To add zip to his fastball, Egan relied on the expert advice of his sports dietitian
During his junior year on the Iowa City High School baseball team, left-handed pitcher Egan Smith wanted to throw faster pitches. His fastball was in the mid 70 mph range. He knew he could improve on that.
Egan did his research and learned that generating the power required to increase his pitching speed would put new demands on his body. He would need to gain weight and build muscle to meet those increased demands.

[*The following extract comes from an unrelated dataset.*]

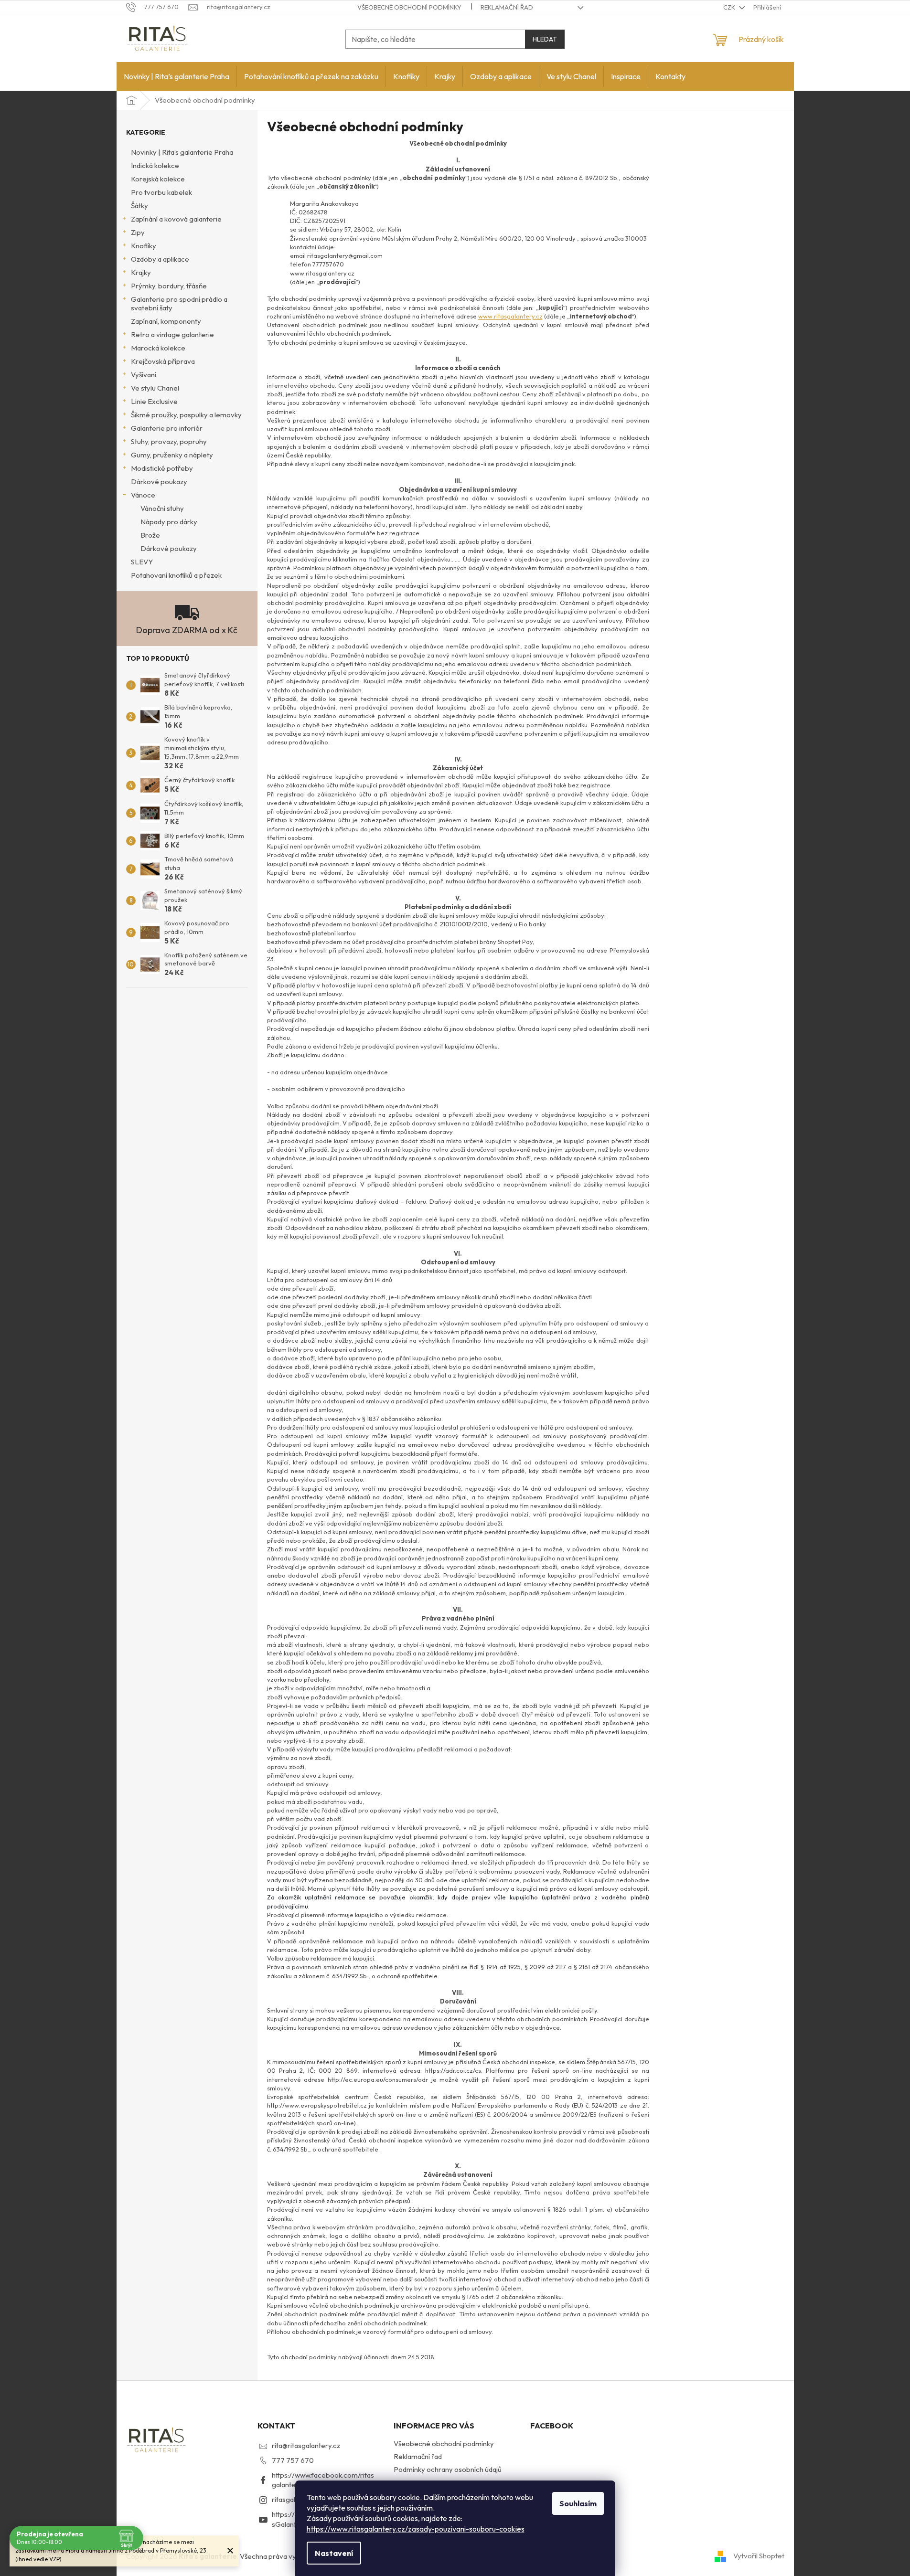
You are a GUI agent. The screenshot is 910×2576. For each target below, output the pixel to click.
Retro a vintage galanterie (172, 334)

Egan and his mother, Angie, met with Becca Mallon, MS, RDN, LD, a sports dietitian at University of Iowa Sports Medicine, who provided Egan with guidance to help him gain weight safely as he did the work to train his body to throw faster pitches.
A year later, Egan was 25 pounds heavier, and his pitch speeds reached as high as 83 mph.
“We believe Egan’s new diet, hard work, strength training, and weight gain helped him achieve these goals,” Angie says. “We can’t thank Becca enough.”
Nutrition as a tool for better sports performance
To find out what he needed to do to throw faster pitches, Egan studied the methods that big-league ballplayers use to train and prevent injury. He discovered that, at 6 feet tall and 160 pounds, he would need to gain 25 to 30 pounds to increase velocity safely.
“To protect my arm and remain healthy, I needed to add weight so I don’t put too much force on my body, and I needed to grow stronger in the weight room,” Egan says.
He asked his primary care physician, Michael Colburn, MD, Med, an adolescent medicine specialist at UI Stead Family Children’s Hospital, for advice. Colburn appreciated Egan’s thoughtful approach to solving his problem and referred him to Mallon.
As a registered dietitian who specializes in working with athletes, Mallon shows patients how to reach their physical goals through good nutrition. She teaches them how to use nutrition as a tool to gain muscle and to prevent and recover from injury.
“When athletes don’t focus on their nutrition, they might leave potential athletic ability on the table,” Mallon says. “The food we eat before workouts gives us the energy to do our best. And what we eat after sports will help us recover more efficiently.”
We believe Egan’s new diet, hard work, strength training, and weight gain helped him achieve these goals. We can’t thank Becca enough.
‘Just normal eating’
Mallon helped Egan develop a plan and explained why it involved more than simply eating extra food.
“She told me that healthy weight gain and building muscle mass is not about pouring an extra cup of syrup on your pancakes and a couple of extra scoops of protein powder in your smoothies,” Egan says. “That will not facilitate the best muscle growth and recovery.”
Egan and his mother were pleasantly surprised that they didn’t need to buy supplements or lots of special products to meet his goals.
“I didn’t need to adopt extreme eating habits or do a lot of cooking,” Egan says. “It was just normal eating.”
But even “normal” eating was a concept Egan would need to learn and adopt if he wanted to make progress on his goals.
“As a busy teenager, he might eat three bowls of cereal in the morning and not eat again until many hours later,” Angie says.
Mallon advised more frequent, more consistent meal times.
A healthier route to success in sports and life
Excited and motivated to learn how to gain weight through nutrition and muscle building, Egan got started immediately.
After several months of following Mallon’s smart eating program and a safe weightlifting regimen, Egan safely added 25 pounds, giving his body the healthy bulk it needed to support his work on the mound.
“I couldn’t be more thrilled for Egan,” Mallon says. “He feels better, his energy level is better, and he’s able to lift more weight.”
Egan says the education he received will serve him beyond achieving his goals on the ballfield.
“I learned so much from Becca,” he says. “I’m so happy this worked.”